Sophomore year at college I majored in fine arts and took several art studio classes: color theory, design, drawing, etc. Because I had to produce art in such quantity for a grade, I loathed it for the first time in my life. It was not until I took an all-day sculpting class at an artist’s house, that I actually found my first love–sculpting.

It took major arm twisting from my roommate to overcome all my stupid objections to take this class. After I got past my final excuse, I wasn’t really a morning person, I relented. Then every Friday morning at 8 a.m., I boarded that little bus, steaming coffee in hand, to go to mainline Philadelphia to my mentor’s house.

I look back on my first day like a fantasy. I entered this new world through the side door of his house. When I left for the last time, I would never look at myself or life the same way.

But on that special day, I trailed after my classmates through the backyard to be greeted by a huge bronze of Anna Pavlova, the ballerina. I wondered why anyone would put such a huge statue in their own garden. Later I found out they were good friends, and she had posed for him.

His house was equipped with three studios. The first was for making our own pottery glazes and where we finished our sculptures. The second was a beginning sculptor’s studio, and the third was for the advanced. Outside in the back was where the molds were cast.

But for the first couple of weeks we were in the basement to get used to working our hands in clay. It was great. I loved getting my hands full of clay. You see, I was never allowed to play in the mud as a kid.

Later, when we were moved to the beginner’s studio, the teacher gave us a lecture on proportion. It was his first of many. “You cannot simply have a beautiful arm, or hand. It has to all work together.”

His student helper posed nude for us the second week. We did this for the next few classes. Those first drawings were very crude, and I was intimidated by the process. I wondered if I would ever be able to do this, and maybe I wasn’t good enough. But then the day came when I was given my own sculpting stand, tools, and Plastilina (oil based clay) to make my first bust, a head.

It was magical how it came to life beneath my fingertips. I finished it the first semester, and went on to make many small sketches in clay that were fired. I just couldn’t get enough of it.
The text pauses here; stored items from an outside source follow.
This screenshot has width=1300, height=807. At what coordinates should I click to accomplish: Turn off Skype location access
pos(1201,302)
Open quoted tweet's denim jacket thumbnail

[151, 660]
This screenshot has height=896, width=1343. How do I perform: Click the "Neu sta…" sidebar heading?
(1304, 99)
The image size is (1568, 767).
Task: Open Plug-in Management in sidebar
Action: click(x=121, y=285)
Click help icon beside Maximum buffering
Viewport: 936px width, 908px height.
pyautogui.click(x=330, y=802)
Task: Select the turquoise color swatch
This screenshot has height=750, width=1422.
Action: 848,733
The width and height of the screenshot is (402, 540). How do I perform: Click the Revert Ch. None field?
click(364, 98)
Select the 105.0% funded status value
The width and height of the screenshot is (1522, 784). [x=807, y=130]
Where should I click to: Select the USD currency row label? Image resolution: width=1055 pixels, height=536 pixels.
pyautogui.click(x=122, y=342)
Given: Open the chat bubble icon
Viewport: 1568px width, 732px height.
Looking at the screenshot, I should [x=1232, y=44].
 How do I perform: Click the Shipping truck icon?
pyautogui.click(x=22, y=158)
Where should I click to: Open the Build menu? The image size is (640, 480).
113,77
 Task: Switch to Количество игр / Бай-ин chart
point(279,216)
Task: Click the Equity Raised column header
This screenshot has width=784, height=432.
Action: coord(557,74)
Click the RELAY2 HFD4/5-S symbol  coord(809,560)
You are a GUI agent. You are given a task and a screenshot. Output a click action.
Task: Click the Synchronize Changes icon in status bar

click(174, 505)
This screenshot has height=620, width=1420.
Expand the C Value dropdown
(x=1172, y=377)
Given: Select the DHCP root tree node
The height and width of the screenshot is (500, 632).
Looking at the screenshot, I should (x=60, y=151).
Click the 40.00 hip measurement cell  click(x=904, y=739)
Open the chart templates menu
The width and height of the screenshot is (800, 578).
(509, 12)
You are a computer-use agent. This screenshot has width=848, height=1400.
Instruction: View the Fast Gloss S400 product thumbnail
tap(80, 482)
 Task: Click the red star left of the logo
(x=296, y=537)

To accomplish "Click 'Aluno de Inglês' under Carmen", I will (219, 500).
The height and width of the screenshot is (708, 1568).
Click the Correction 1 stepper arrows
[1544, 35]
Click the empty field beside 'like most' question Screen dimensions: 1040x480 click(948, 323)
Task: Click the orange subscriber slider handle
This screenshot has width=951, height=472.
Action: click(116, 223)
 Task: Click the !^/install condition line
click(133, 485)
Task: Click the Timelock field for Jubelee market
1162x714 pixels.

I discovered I actually had a natural talent for this. My teacher said, “You don’t know what you do, but you always do it right.” For him it was simply a matter of putting the clay in the right places, and I guess I did.

I was indoctrinated into art in a different way than the university I attended. There was no competition, but rather an atmosphere of comaraderie between all the student artists. It was a comforting place to learn. My teacher had such a reputation that he was often visited by students of classes from many years ago. He was 83 and had been teaching a long time.

He definitely had a different way of doing it. He showed us how to draw from deep inside ourselves. I learned more in one afternoon from his single demonstration than I learned in a whole college semester in another sculpting class.

The most important thing I learned about art was its ability to transform a human being. My teacher once said, “If you ask me what I think, I would say that art is my religion, my reason for living.” And I have to say that it is also my own.